__ENTRIES SUPPLIED__.

● ● ● ●

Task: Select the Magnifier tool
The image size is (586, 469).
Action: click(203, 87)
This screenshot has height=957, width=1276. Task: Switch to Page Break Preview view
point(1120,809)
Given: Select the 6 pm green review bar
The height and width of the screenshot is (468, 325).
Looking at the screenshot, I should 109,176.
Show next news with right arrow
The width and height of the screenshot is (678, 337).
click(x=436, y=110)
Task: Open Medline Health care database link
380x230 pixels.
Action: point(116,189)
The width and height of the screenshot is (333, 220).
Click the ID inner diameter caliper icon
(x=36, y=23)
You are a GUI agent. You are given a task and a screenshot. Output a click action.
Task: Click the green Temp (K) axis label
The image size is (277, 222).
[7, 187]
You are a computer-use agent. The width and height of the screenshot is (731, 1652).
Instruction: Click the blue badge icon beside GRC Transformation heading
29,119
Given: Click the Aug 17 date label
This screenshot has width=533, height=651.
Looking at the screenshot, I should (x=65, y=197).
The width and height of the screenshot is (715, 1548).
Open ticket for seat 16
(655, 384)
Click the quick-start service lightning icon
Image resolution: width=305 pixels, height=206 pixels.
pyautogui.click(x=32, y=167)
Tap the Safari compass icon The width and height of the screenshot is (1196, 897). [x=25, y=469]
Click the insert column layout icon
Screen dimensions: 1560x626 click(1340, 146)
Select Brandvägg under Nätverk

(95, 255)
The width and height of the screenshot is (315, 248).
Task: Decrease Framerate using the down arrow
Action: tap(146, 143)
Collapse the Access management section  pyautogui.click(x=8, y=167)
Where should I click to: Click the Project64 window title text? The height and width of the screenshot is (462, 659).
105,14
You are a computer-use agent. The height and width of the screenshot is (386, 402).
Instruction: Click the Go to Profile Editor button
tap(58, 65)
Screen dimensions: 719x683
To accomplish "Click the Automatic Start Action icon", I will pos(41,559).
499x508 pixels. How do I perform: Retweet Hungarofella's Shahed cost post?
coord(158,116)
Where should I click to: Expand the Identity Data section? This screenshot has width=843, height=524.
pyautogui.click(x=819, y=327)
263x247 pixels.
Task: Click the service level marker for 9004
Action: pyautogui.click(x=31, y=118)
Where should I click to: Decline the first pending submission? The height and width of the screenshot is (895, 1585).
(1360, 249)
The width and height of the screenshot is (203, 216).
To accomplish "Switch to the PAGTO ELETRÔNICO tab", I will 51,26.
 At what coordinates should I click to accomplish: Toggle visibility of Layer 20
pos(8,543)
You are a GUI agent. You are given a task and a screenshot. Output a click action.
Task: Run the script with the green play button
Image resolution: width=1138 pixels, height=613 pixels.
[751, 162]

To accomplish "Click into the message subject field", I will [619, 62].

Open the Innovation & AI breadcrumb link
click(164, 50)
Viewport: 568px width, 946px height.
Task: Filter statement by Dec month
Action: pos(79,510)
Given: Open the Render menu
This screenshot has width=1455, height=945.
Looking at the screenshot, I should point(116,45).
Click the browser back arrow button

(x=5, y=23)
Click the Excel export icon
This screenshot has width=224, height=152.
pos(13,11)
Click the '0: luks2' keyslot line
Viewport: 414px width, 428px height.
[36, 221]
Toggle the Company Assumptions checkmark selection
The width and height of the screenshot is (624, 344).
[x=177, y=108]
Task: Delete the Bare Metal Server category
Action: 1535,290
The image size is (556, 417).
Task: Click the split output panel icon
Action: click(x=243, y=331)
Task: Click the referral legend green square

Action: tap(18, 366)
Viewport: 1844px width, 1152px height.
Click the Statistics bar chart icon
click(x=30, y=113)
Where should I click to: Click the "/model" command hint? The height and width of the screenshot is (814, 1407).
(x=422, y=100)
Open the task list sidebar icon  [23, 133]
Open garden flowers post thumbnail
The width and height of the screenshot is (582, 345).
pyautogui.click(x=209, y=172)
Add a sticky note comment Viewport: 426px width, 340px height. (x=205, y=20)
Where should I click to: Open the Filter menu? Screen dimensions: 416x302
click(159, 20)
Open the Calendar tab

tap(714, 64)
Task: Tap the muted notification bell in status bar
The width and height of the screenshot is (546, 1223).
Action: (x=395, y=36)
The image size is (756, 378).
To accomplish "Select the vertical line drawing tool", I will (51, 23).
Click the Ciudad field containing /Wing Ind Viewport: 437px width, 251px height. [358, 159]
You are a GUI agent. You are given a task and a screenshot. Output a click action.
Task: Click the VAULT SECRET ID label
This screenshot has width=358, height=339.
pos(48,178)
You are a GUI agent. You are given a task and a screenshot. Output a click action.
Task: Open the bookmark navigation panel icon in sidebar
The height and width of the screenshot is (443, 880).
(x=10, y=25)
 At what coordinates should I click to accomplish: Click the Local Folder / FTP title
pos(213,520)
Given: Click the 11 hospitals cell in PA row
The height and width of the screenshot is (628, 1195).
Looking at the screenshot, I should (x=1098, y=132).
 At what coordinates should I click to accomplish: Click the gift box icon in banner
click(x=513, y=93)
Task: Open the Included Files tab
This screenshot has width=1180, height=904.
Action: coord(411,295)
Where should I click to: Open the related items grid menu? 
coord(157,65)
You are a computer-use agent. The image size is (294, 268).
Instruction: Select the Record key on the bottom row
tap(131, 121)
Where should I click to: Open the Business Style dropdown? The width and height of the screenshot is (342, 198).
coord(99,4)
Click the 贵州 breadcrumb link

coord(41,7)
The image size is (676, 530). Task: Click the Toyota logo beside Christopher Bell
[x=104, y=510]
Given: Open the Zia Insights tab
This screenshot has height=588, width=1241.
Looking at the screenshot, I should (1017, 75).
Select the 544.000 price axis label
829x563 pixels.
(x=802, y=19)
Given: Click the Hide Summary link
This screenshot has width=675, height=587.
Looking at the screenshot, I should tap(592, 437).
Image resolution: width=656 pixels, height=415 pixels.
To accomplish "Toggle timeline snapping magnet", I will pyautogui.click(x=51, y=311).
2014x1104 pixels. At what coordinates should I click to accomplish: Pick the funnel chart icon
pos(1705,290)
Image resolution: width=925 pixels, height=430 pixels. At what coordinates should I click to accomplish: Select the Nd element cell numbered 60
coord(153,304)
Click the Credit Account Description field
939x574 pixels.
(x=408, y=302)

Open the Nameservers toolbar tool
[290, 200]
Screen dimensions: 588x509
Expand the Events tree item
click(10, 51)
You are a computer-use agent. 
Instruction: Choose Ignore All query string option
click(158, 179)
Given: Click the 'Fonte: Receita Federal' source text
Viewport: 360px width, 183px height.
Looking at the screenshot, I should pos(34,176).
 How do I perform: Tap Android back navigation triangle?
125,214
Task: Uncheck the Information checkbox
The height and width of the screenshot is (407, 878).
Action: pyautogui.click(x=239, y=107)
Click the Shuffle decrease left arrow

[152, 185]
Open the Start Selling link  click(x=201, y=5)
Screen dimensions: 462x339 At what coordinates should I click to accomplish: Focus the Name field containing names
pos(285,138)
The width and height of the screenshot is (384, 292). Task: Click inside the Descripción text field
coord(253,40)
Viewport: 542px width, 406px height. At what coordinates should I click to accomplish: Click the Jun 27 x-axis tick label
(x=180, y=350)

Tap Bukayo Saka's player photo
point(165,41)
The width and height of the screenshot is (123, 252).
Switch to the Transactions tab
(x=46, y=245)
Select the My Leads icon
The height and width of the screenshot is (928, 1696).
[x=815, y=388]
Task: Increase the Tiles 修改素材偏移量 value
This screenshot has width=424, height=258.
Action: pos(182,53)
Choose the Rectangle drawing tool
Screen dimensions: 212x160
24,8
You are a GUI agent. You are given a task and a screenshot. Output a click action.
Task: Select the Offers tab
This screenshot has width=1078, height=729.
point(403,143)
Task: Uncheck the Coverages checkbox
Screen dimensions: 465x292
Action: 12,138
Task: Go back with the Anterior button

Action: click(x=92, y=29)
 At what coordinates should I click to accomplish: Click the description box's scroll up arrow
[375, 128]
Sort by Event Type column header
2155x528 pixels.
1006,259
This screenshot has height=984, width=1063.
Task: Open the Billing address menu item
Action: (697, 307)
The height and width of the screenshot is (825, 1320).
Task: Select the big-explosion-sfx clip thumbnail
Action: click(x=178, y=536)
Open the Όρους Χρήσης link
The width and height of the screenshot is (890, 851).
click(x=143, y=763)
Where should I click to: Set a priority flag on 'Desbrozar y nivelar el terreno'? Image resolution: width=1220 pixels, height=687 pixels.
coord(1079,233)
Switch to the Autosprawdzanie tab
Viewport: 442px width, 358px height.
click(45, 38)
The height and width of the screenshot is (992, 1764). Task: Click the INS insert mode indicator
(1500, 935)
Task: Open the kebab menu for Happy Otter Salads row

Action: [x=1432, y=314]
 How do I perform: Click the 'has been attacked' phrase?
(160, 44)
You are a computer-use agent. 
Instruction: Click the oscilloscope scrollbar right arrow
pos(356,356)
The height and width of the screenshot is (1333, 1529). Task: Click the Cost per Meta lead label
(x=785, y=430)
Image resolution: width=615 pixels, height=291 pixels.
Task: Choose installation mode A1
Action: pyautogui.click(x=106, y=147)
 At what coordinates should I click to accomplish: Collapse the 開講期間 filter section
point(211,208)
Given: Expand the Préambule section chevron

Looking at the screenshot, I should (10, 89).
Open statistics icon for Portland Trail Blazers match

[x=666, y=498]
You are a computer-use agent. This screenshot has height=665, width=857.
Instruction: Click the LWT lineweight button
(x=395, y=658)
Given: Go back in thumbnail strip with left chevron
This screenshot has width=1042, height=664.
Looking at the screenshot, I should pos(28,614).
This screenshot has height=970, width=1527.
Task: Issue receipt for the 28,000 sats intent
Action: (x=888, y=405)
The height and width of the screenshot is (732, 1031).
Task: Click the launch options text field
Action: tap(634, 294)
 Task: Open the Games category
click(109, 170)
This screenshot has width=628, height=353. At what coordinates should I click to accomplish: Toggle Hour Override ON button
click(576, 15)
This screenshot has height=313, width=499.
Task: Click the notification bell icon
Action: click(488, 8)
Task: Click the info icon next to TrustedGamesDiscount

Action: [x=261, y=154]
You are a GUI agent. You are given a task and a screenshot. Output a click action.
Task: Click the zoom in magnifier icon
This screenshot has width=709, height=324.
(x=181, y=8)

● ● ● ●

Print the records above again without any change, starting at the line that contains "The image size is (756, 378)." and stopping after the line that contains "Looking at the screenshot, I should (x=1098, y=132).".

__RESPONSE BELOW__.
The image size is (756, 378).
To accomplish "Select the vertical line drawing tool", I will (51, 23).
Click the Ciudad field containing /Wing Ind Viewport: 437px width, 251px height. [358, 159]
You are a GUI agent. You are given a task and a screenshot. Output a click action.
Task: Click the VAULT SECRET ID label
This screenshot has width=358, height=339.
pos(48,178)
You are a GUI agent. You are given a task and a screenshot. Output a click action.
Task: Open the bookmark navigation panel icon in sidebar
The height and width of the screenshot is (443, 880).
(x=10, y=25)
 At what coordinates should I click to accomplish: Click the Local Folder / FTP title
pos(213,520)
Given: Click the 11 hospitals cell in PA row
The height and width of the screenshot is (628, 1195).
Looking at the screenshot, I should (x=1098, y=132).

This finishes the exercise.